Care must be taken to comply with deadlines contained in a rent review clause so as not to lose the right to review. Even if not expressly set out in the clause, time limits may be implied for business efficacy and tenants may serve a notice making time of the essence to make any deadline absolute. However, a useful case has recently underlined the fact that time may only be made of the essence in this way where the wording of the lease allows.
Proxima GR Properties Limited v Spencer [2017] UKUT 450 concerned a rent review provision entitling the landlord to trigger the review process at any time after the expiration of the twentieth year of the lease term (1 December 2005). The landlord did nothing, and the tenant eventually sent a letter in January 2010 purporting to make time of the essence and giving a deadline of March 2010. The landlord continued to do nothing until March 2016, when it finally triggered the review and subsequently obtained an expert determination.
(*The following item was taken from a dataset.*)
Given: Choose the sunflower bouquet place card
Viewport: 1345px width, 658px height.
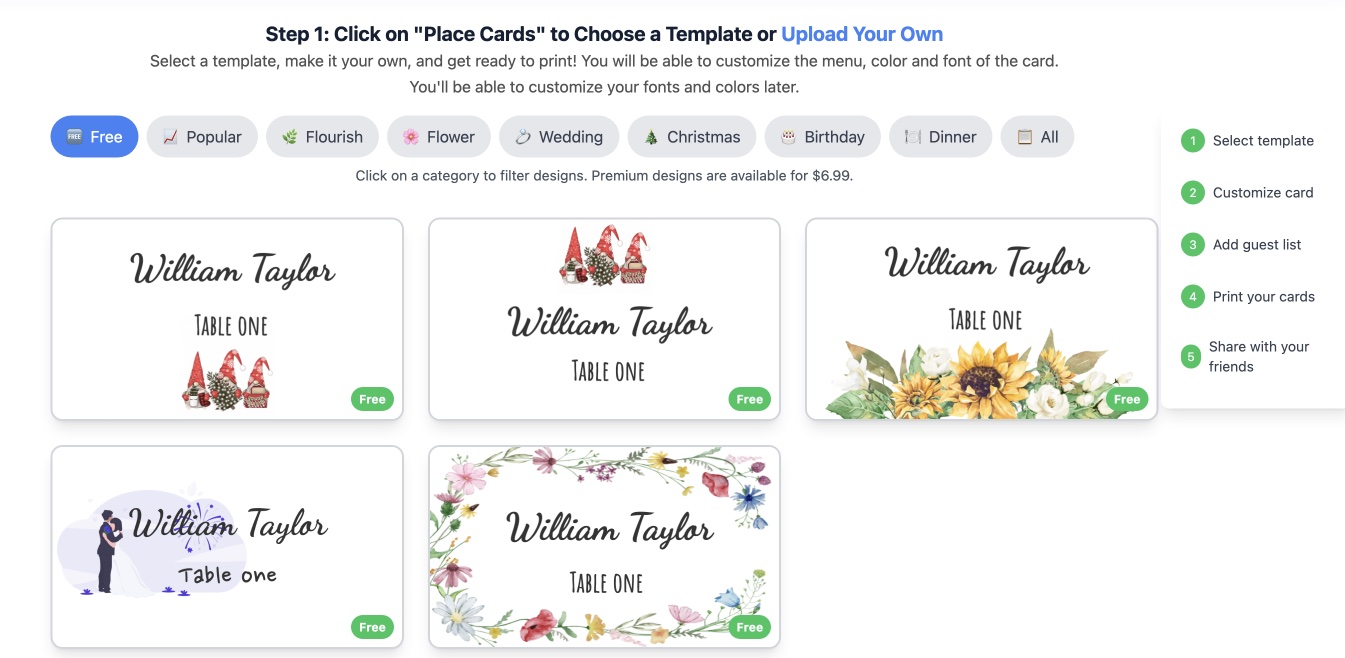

The tenant argued that the determination was invalid because the landlord had failed to deal with the review by the March 2010 deadline.
It was held that the determination stood. The tenant could only make time of the essence if there had been a time limit in the clause with which the landlord had not complied. The ability to imply a time limit for business efficacy did not apply where the clause contained express wording entitling the landlord to trigger the process "at any time". Without a deadline, time could not be made of the essence.
Landlords should not relax following this judgment - the wording of the lease is still paramount and must be carefully reviewed for express or implied deadlines. However, if the lease permits a landlord to trigger review at any time, the courts will permit this too.